Dvorecký Bridge
rewarded project in the competition
CONTEXT
In Smíchov's Zlíchov, which is a significant transport hub mixing several types of transport, the new bridge to Dvorce is very suitable and desirable from an urban planning perspective. By enabling the missing connection for public transport, pedestrians, and cyclists, the connection between Smíchov/Praha 5 and Dvorce/Praha 4, and further to Pankrác, will be fundamentally simplified and improve transportation on both banks of the Vltava.
URBANISM
The new connection Zlíchov-Dvorce, or Dvorecký Bridge, will be an important element of the urban transport system of both city districts. The design respects the location of the bridge given by the land-use decision and the urban connections on both banks of the Vltava. We envision the new bridge as a calm yet dynamic and strong bridge without ego, confidently arching as a powerful technical structure. Dvorecký Bridge should bring not only a new urban connection and thus practical value to the city, but also joy and inspiration.

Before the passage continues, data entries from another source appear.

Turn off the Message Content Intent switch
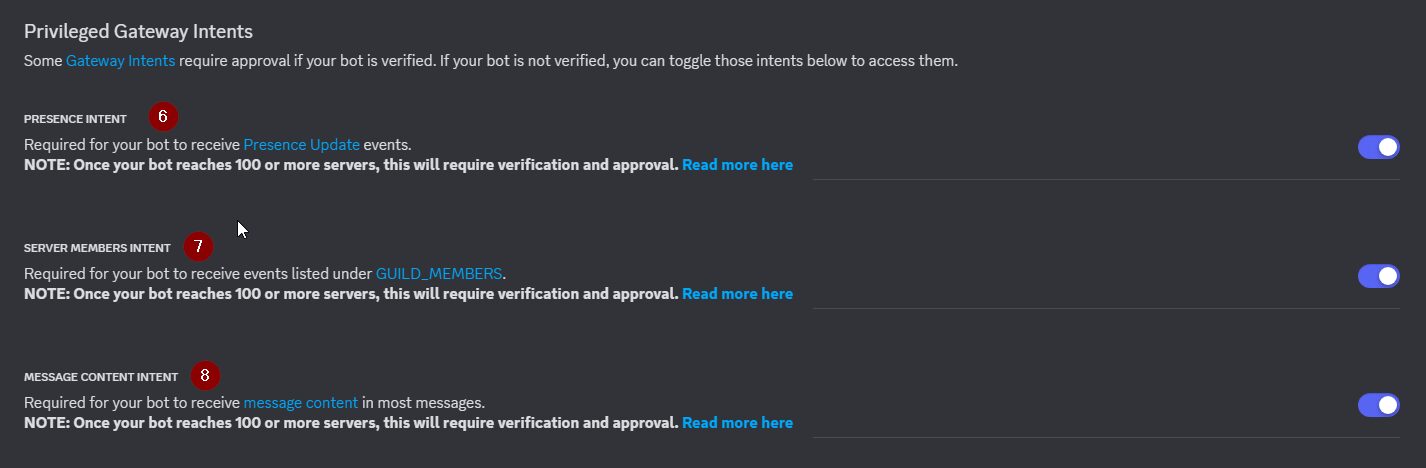This screenshot has height=468, width=1426. [1378, 405]
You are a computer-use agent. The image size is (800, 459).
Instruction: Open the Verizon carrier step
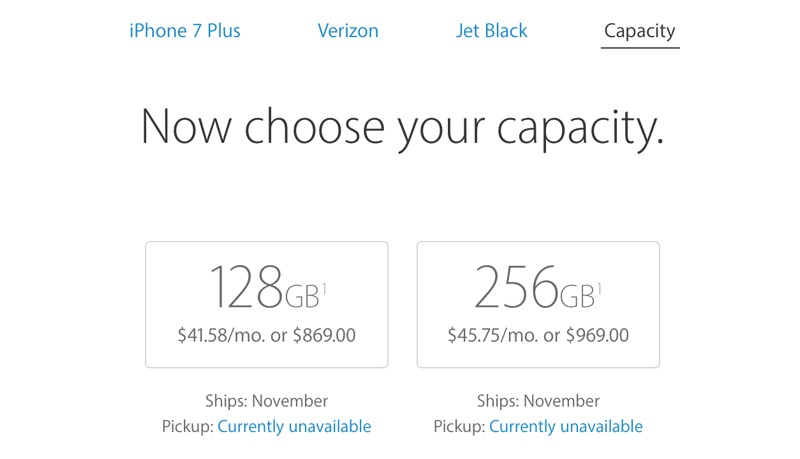coord(348,30)
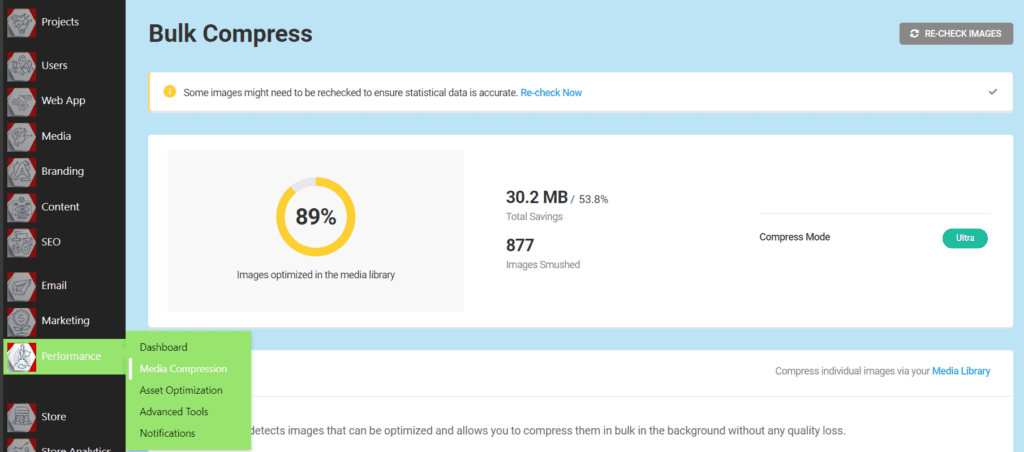Click the yellow info notice icon

point(169,91)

ENGINEERING AND ARCHITECTURE
Our final design is a simple, refined, and symmetrical bridge. It is horizontal, with three symmetrical arches and a visually lightweight deck. Together, these elements form a slender and attractive addition to the panorama of the Vltava. The result is a delicate, elegant, and dynamic structure utilizing the technical possibilities of modern engineering, aimed at naturally directing people and transferring kinetic energy between both banks of the Vltava.
The dimensions of the bridge's load-bearing structure are based on the specified requirements and the load capacity and usability demands established in the applicable regulations. The load-bearing structure consists of a continuous prestressed concrete beam of a double girder cross-section supported by three concrete arches. The load-bearing structure is directly walkable at the sidewalks, and a tram line with a fixed track is laid in the central part. The fixed track consists of a floating slab, which is separated from the load-bearing structure. It is anticipated that transverse prestressing will be applied at the junction of the load-bearing structure with the arches to limit transverse tension in the deck. The arches are designed using high-strength concrete, the quality of which will effectively resist the predominant compressive stress.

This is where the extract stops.